With this latest release, TotalAI brings full visibility across ML supply chain, data applications, and pipelines to detect malicious code, policy violations, and advanced multinodal exploits hidden within images, audio, and video files. By enhancing our AI security posture, AI SPM with native internal LLM scaling expands jailbreak detection and seamless integration into MLOps pipelines. We're equipping security teams with the agility and insight needed to protect modern AI-driven workloads from development all the way through runtime while building what we believe is the most advanced AI security solution available in the market. In addition, with the launch of Policy Audit and Audit Fix, we are now providing organizations of all sizes with the ability to streamline audit operations by providing audit readiness reporting and automated evidence collection across 450-plus technologies and over 1,000 out-of-the-box audit processes for frameworks like PCI, NIST, DORA, HIPAA, etc.
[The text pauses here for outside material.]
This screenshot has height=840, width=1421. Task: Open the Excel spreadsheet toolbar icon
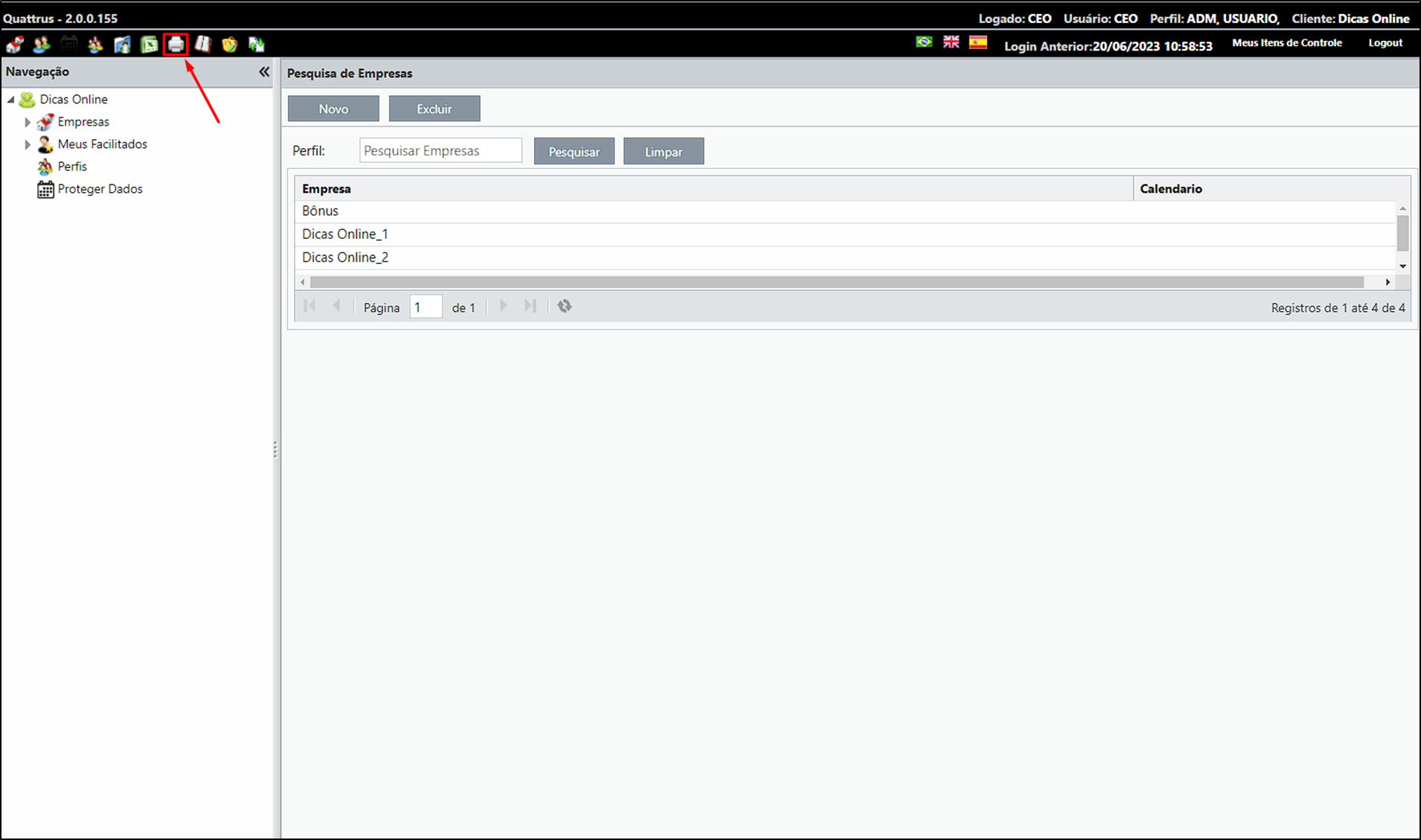click(x=150, y=45)
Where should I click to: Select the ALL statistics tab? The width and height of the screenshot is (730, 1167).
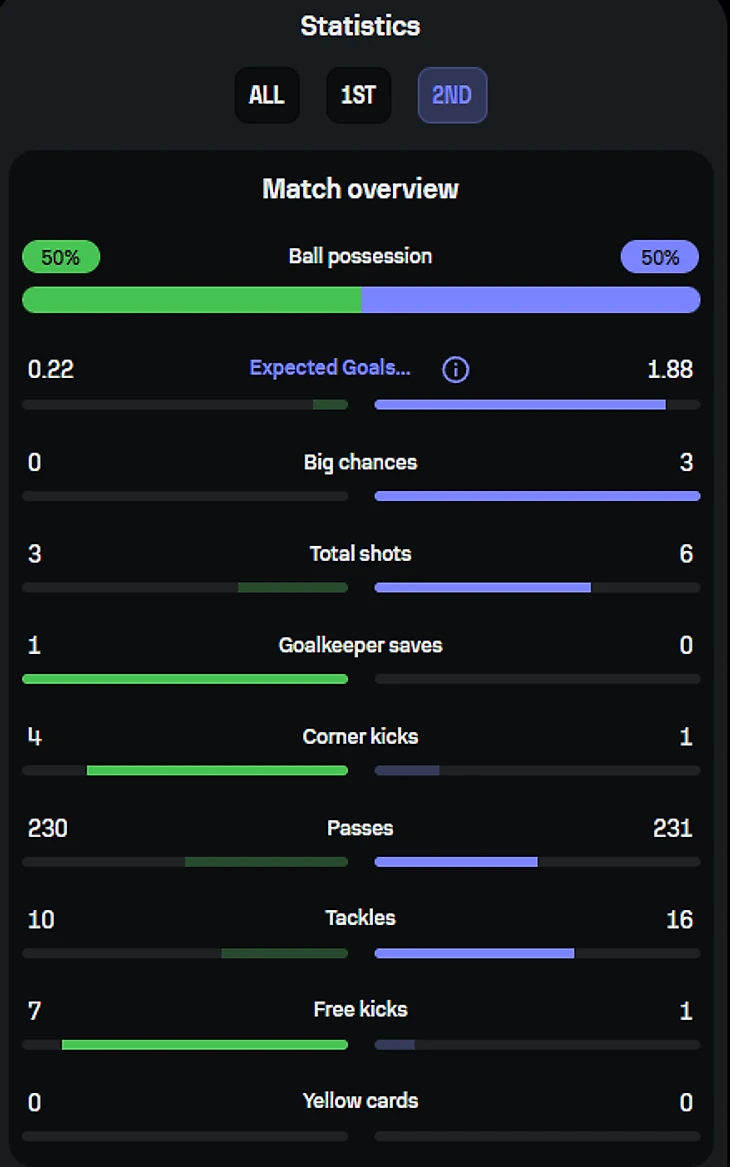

This solution addresses a growing area of focus and cyber spend for CISOs as they are under pressure to ensure their organizations don't fail audits while at the same time reducing their spend in audit readiness with automation, not only detecting the gaps but automation and also fixing them. Moving to our business update, we have hosted several risk quantification workshops attended by many of the most forward-thinking CISOs around the world in recent quarters, and the message is clear. Organizations are increasingly anchoring pre-breach cyber spend to quantifiable risk reduction in their business, which is easily articulated to boards and business partners. CISOs want a platform that speaks a unified language of risk while letting their teams choose their own tools with various components of the stack rather than trying to consolidate multiple vendors into a single platform.